begin Supplied text

CONTEXT
I have urgently warned about this critically important Oklahoma lawsuit, Oklahoma State Charter Board v. Drummond. This case is about a religious charter school that wants taxpayers to pay for its operations. If the Catholic school wins this lawsuit, it will become the nation’s first religious charter school. Oklahoma refused to charter the school, citing church-state separation under the Establishment Clause of the Constitution. The school then sued the state. The school wants to sink its claws into tax revenue streams. That would force taxpayers to seriously support the CN (Christian nationalist) political movement in its ruthless Christian theocracy wealth and power goals.
This dispute boils down to a ferocious CN theocratic attack on the Establishment Clause, church-state separation, democracy, the secular rule of law and civil liberties that God hates and demands an end to, e.g., abortions, same-sex marriage, birth control, maybe inter-racial marriage, DEI efforts, and LGBQT rights and protections. The lawsuit frames Oklahoma’s refusal to fund a Catholic school as anti-religious discrimination, leveraging recent Supreme Court precedents like Carson v. Makin (2022). A ruling favoring St. Isidore would further entrench the Court’s role in legitimizing theocracy, echoing Justice Alito’s assertion in Dobbs (the USSC's anti-abortion rights decision) that secular moral frameworks lack “neutrality.” The theocratic arguments here conflate religious liberty with state endorsement of sectarian dogma. Project 2025 and its judicial proponents want to replace secular pluralism with a regime that privileges conservative Christianity as the de facto state religion. As Amanda Tyler of the Baptist Joint Committee warns, this agenda “would hasten our journey down that road to authoritarian theocracy.”
TNR reports that in oral arguments, it is starting to look like the USSC will probably rule in favor of theocracy. Such a decision would likely amount to total or near-total obliteration of the Establishment Clause and the waning power of church-state separation doctrine in the constitution and law. The stakes here for democracy, the secular rule of law and what is left of our shrinking civil liberties and protections could not be much higher. Whether people believe it or not, we are now facing a corrupt, horrific, imminent Christian theocratic threat to our country. The decision is expected by the end of June or early July at the latest.
BLOG POST
TNR writes: “The Supreme Court Is Declaring War on Secularism -- The high court’s recent run at rewriting the Constitution has come for the establishment clause. The Supreme Court appears ready to approve the nation’s first religious charter school in Oklahoma, dealing a monumental blow to the separation of church and state by effectively writing the establishment clause out of the Constitution. In oral arguments in Oklahoma State Charter Board v. Drummond on Wednesday, the high court’s conservative majority saw no issue with allowing the Catholic Church to operate a state-funded public school, despite the state and federal constitutional bans on such entanglements. If anything, they appeared offended by the suggestion that it wouldn’t be constitutional.”

end Supplied text
begin Supplied information

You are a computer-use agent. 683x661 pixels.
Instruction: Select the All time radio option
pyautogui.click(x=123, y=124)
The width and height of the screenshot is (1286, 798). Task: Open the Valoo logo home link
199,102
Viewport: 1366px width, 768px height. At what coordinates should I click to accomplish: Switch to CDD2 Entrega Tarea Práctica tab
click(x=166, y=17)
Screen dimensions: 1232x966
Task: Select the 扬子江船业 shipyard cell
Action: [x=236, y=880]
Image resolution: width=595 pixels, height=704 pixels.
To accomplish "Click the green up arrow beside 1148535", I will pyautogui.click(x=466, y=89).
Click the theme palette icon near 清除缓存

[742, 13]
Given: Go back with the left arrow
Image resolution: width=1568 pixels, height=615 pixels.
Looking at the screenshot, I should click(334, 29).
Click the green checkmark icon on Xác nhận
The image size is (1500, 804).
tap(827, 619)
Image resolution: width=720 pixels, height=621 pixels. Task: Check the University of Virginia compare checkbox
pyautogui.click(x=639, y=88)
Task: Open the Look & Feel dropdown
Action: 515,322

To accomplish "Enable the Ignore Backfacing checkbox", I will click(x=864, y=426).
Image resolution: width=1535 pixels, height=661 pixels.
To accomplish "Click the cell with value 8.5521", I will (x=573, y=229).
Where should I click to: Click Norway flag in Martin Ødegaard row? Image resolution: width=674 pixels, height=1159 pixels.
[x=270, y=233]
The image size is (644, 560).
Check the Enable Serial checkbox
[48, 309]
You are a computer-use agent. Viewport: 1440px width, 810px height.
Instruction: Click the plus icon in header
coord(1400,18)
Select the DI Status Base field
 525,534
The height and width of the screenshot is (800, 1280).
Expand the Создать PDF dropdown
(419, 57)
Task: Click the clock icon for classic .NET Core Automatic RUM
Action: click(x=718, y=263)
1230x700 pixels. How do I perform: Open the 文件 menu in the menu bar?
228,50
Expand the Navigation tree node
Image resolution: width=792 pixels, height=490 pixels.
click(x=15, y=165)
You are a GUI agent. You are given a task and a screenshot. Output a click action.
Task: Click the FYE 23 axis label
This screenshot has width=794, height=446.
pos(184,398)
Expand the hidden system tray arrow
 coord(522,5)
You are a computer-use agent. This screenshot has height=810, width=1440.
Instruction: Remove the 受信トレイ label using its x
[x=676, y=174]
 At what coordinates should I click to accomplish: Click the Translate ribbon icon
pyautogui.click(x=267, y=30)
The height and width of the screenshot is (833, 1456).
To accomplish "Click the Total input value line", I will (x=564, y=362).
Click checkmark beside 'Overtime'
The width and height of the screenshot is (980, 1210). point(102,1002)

end Supplied information

What to work on ▸
Answer these about the text on the Oklahoma charter school lawsuit:
(a) What reason did Oklahoma give for refusing to charter the school?
(b) Which 2022 Supreme Court precedent does the lawsuit draw on?
(c) By when is the decision expected?
Use only the text about the Oklahoma charter school case.

Final result ▸
(a) Church-state separation under the Establishment Clause of the Constitution.
(b) Carson v. Makin.
(c) By the end of June or early July at the latest.